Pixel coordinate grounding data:

((

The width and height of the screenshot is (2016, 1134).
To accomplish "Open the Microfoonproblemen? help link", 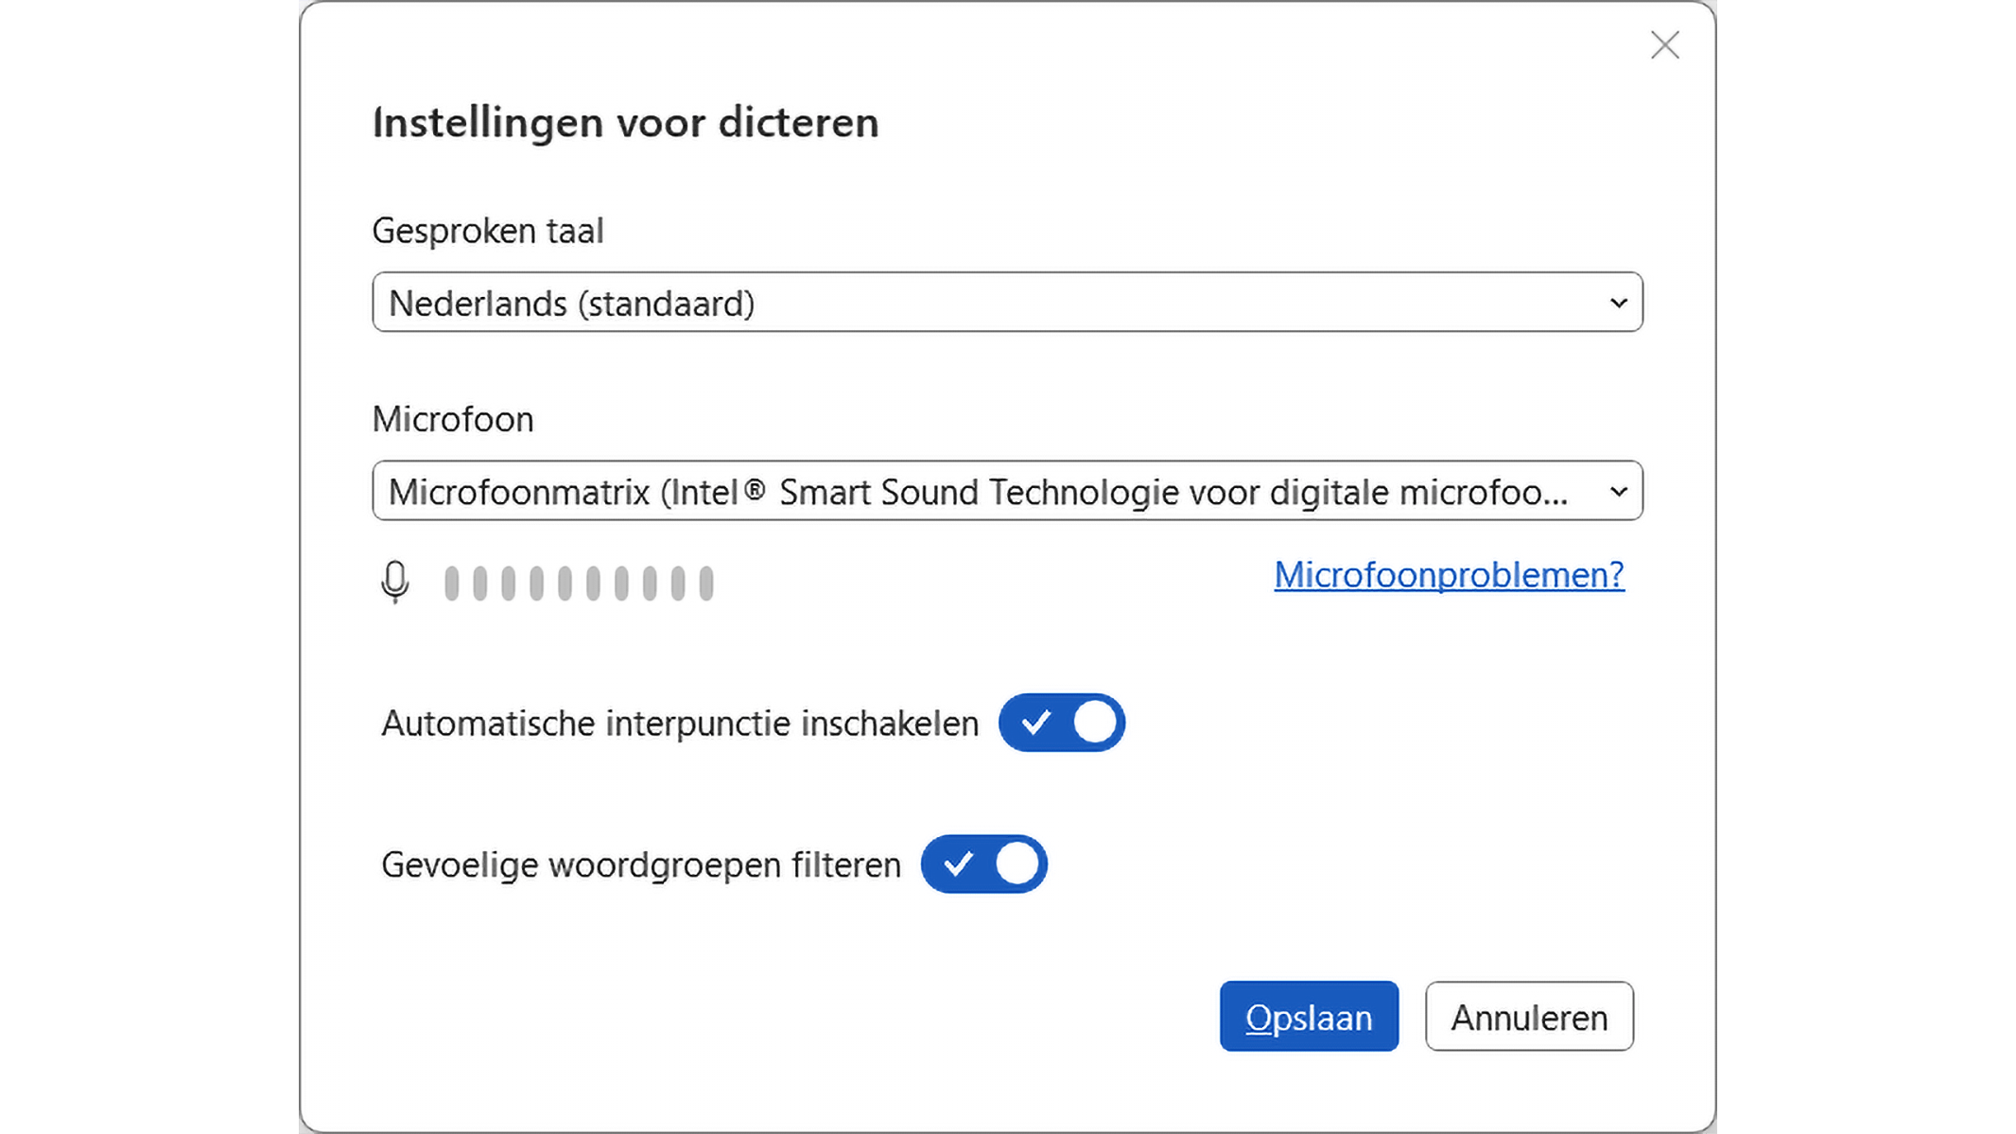I will [x=1449, y=575].
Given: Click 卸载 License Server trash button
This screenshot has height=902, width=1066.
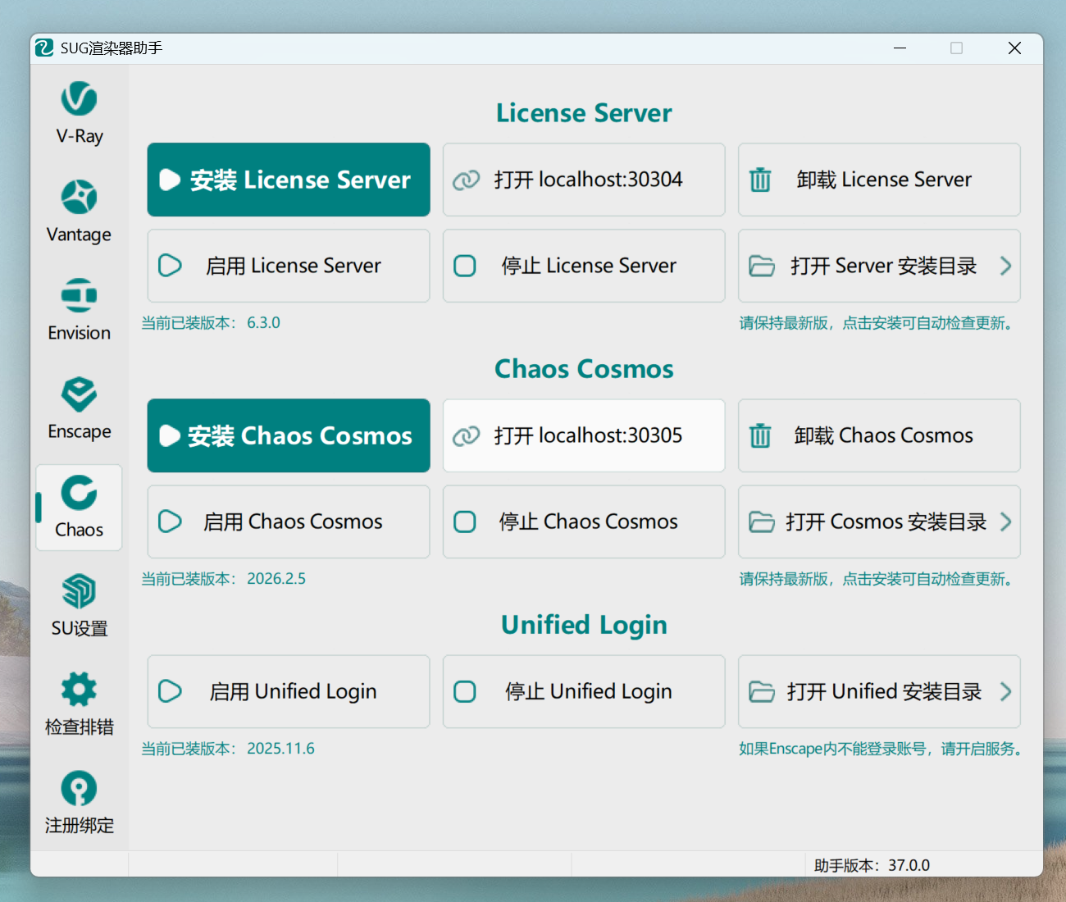Looking at the screenshot, I should click(x=879, y=180).
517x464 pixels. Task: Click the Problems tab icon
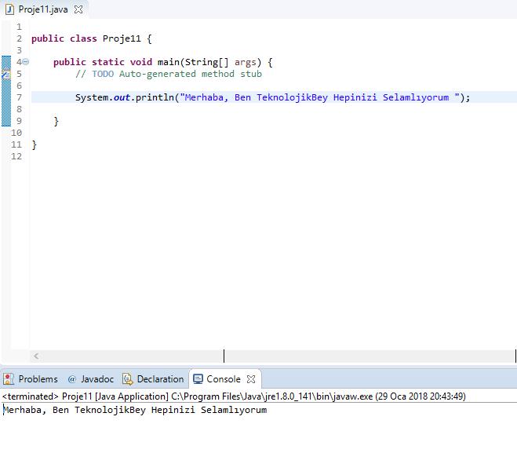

))

● **WHAT YOU WILL DO**:
Please copy the lines above, starting at the one that holds "Given: Click 卸载 License Server trash button" and stopping after the last line, exactly as they appear and minus the pictures.

● **ANSWER TO THE PROBLEM**:
Given: Click 卸载 License Server trash button
This screenshot has height=902, width=1066.
Looking at the screenshot, I should click(x=879, y=180).
517x464 pixels. Task: Click the Problems tab icon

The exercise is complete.